- **Given information**:
>>
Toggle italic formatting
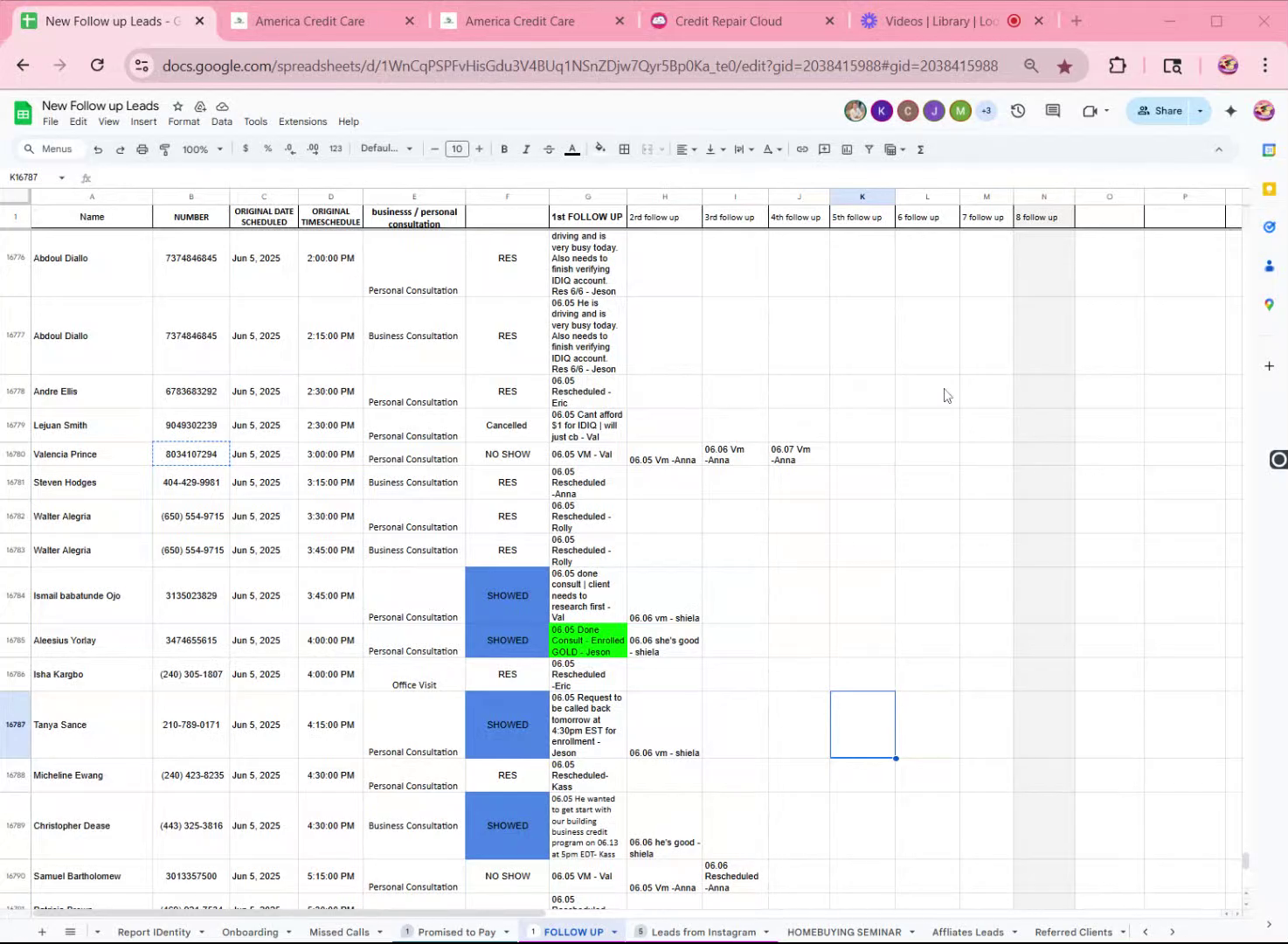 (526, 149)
<<
>>
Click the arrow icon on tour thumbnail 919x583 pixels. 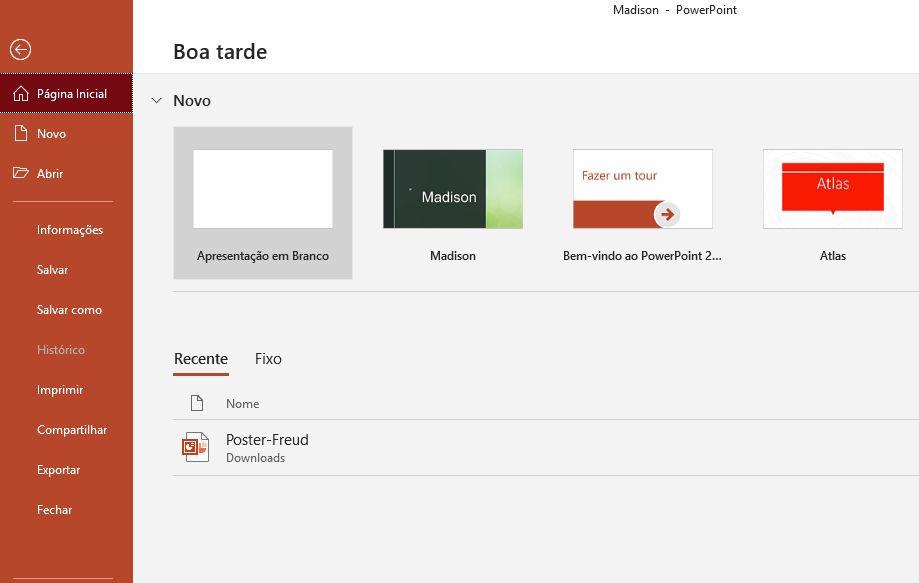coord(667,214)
<<
>>
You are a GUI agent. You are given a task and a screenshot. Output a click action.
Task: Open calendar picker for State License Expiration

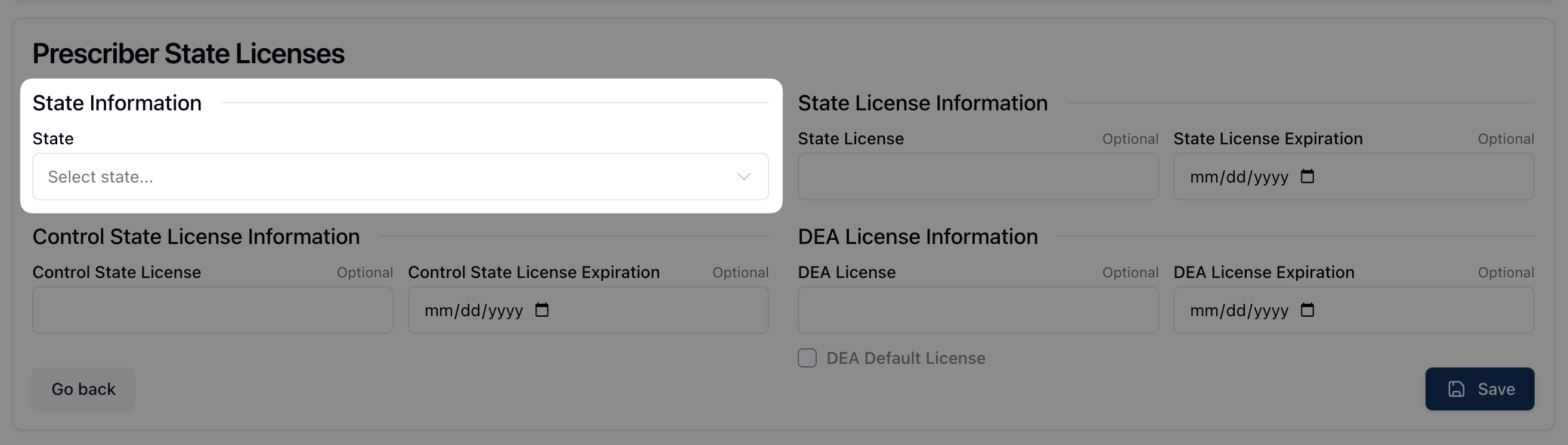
<<
From the line holding "You are a GUI" to the line holding "Task: Open calendar", inclusive, restate each line above exactly as written.

You are a GUI agent. You are given a task and a screenshot. Output a click action.
Task: Open calendar picker for State License Expiration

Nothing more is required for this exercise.